Set down each line from the line holding "The height and width of the screenshot is (711, 759)." to the last line of the entries below, exactly, with both ends included and without pictures.

==============================

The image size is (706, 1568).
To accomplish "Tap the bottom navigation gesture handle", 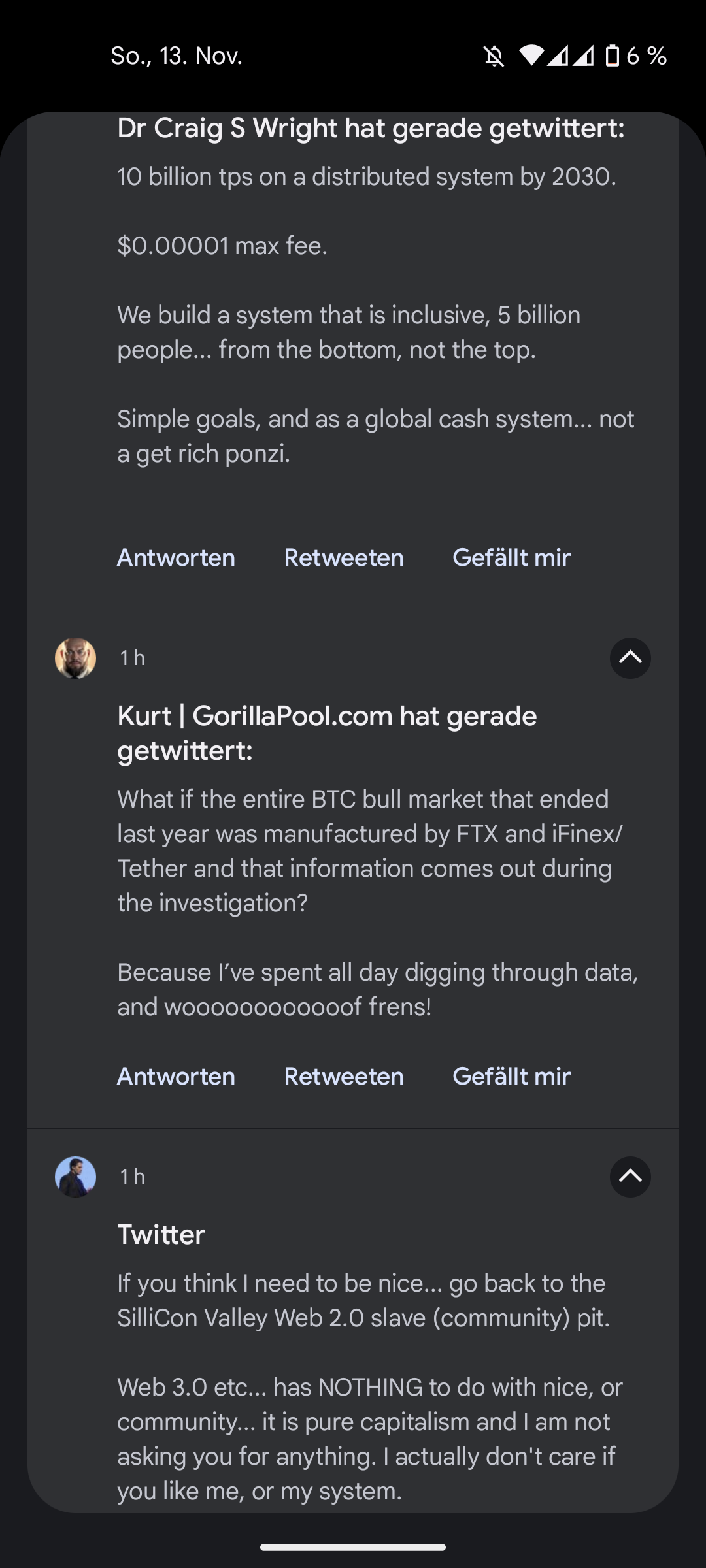I will [353, 1547].
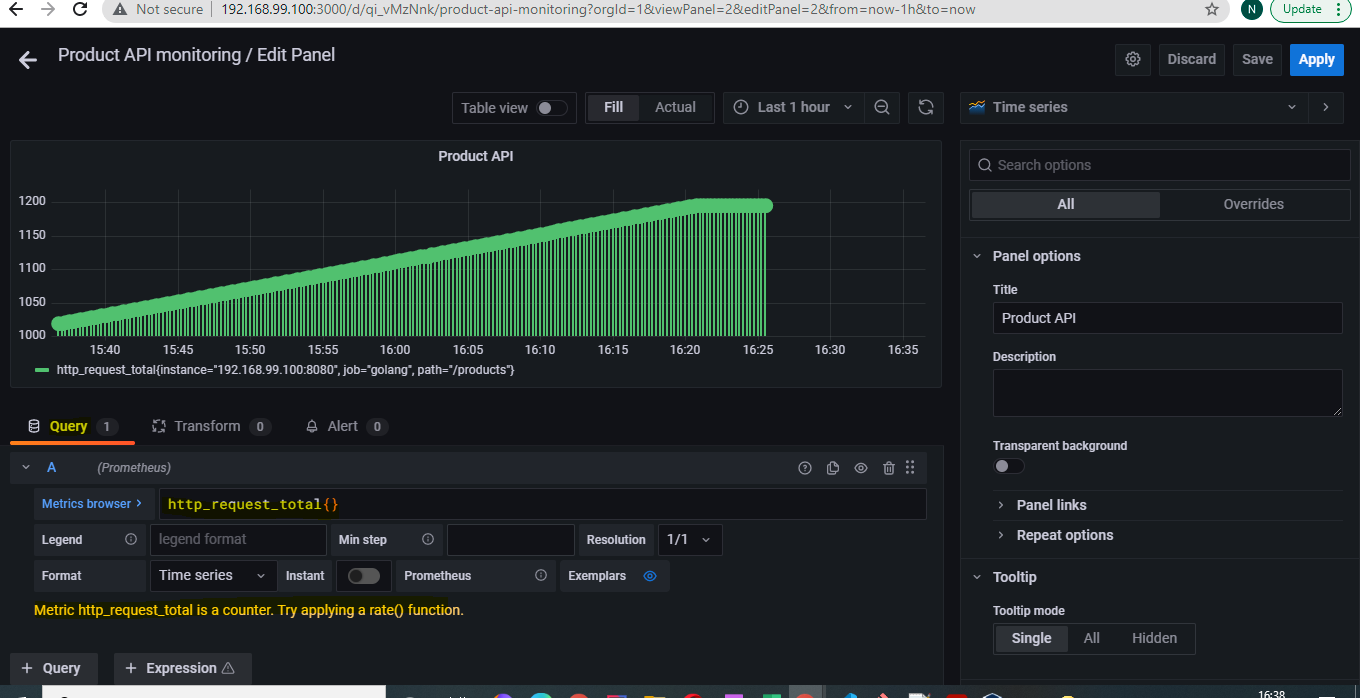Turn on Transparent background switch

click(1009, 466)
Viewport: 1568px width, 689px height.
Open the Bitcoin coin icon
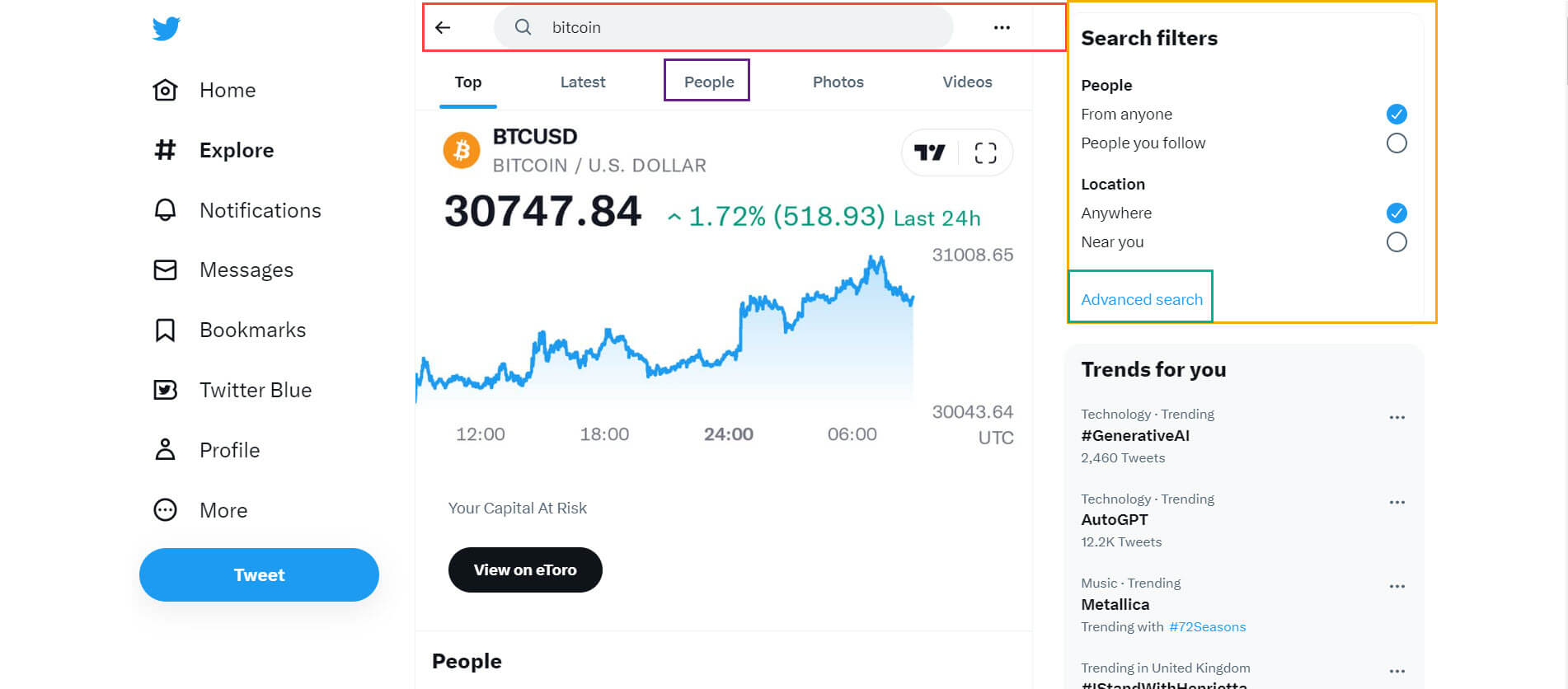[462, 150]
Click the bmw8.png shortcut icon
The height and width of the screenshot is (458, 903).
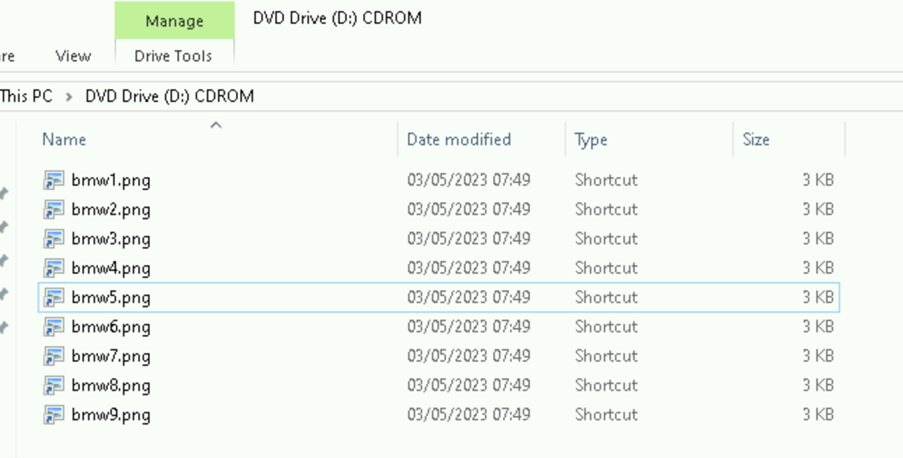54,385
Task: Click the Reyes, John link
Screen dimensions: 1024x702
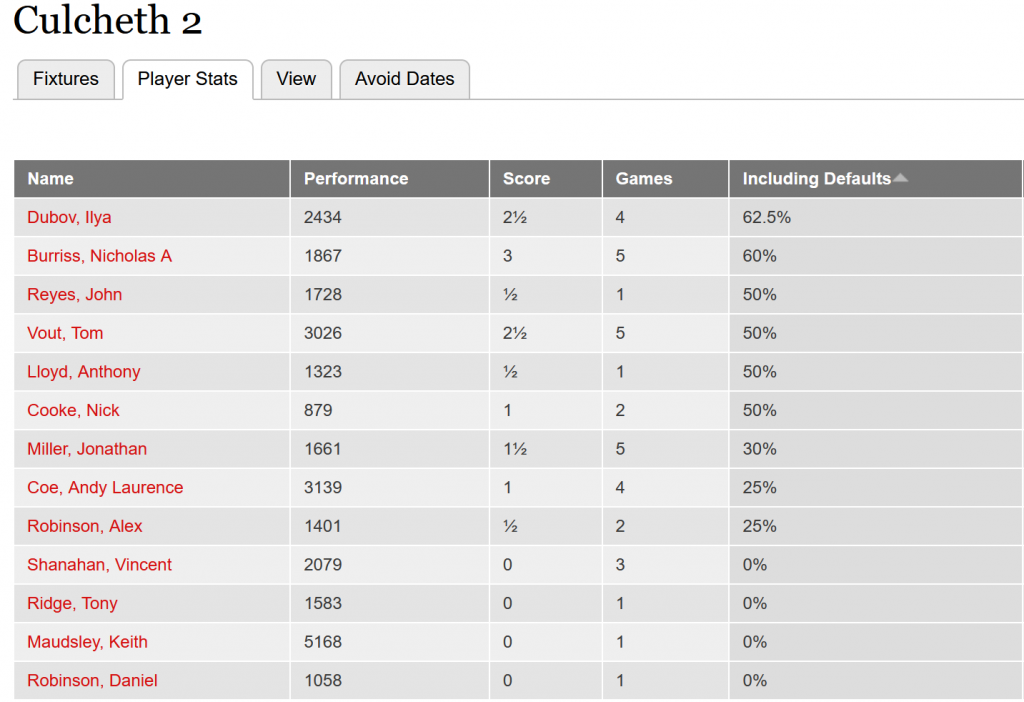Action: (x=74, y=295)
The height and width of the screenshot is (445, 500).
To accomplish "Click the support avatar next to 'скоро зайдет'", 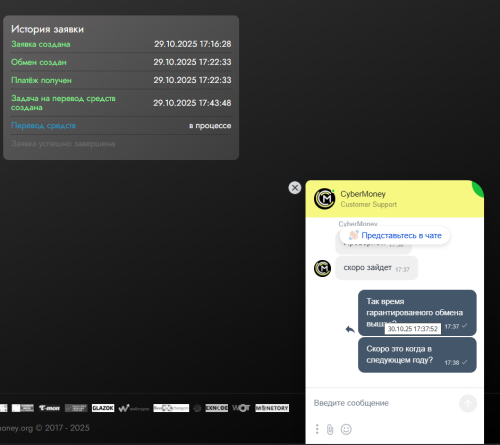I will [322, 268].
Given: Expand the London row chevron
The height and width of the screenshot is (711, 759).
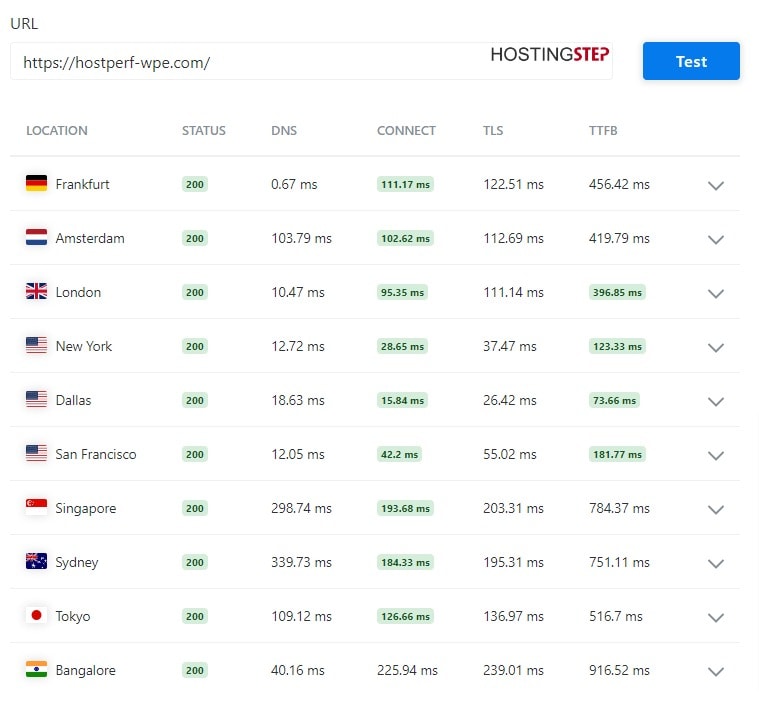Looking at the screenshot, I should point(715,293).
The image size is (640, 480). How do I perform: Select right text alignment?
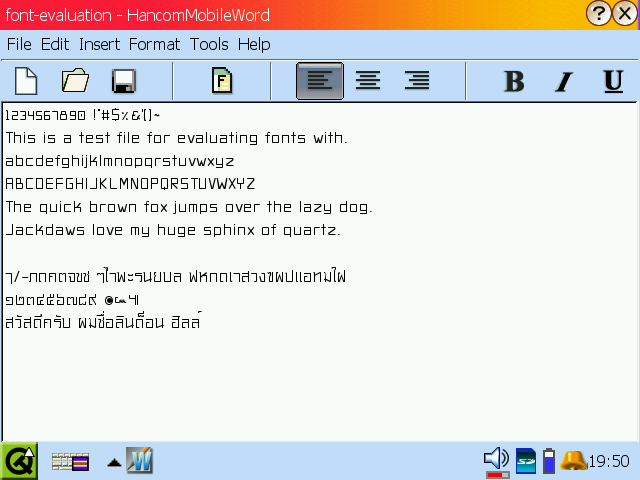pos(416,81)
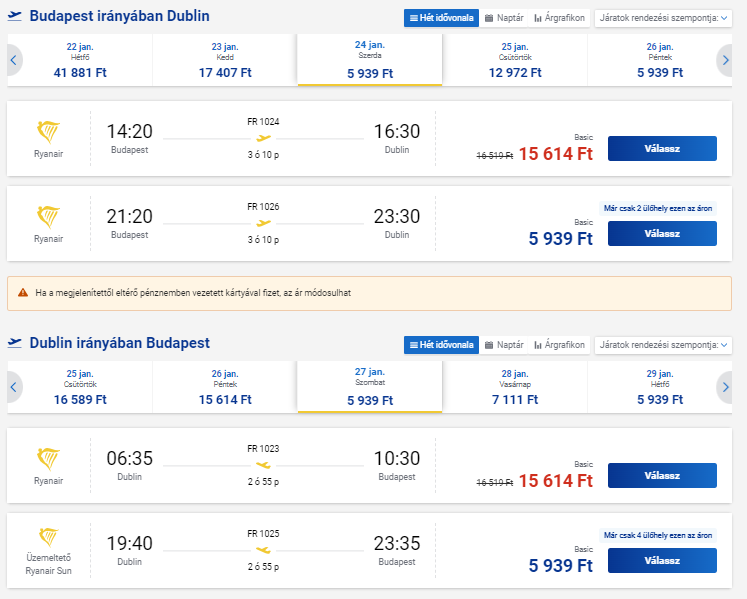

==============================

THE ANSWER ▸
The height and width of the screenshot is (711, 759).
Looking at the screenshot, I should point(715,293).
The image size is (640, 480). How do I perform: Select right text alignment?
pos(416,81)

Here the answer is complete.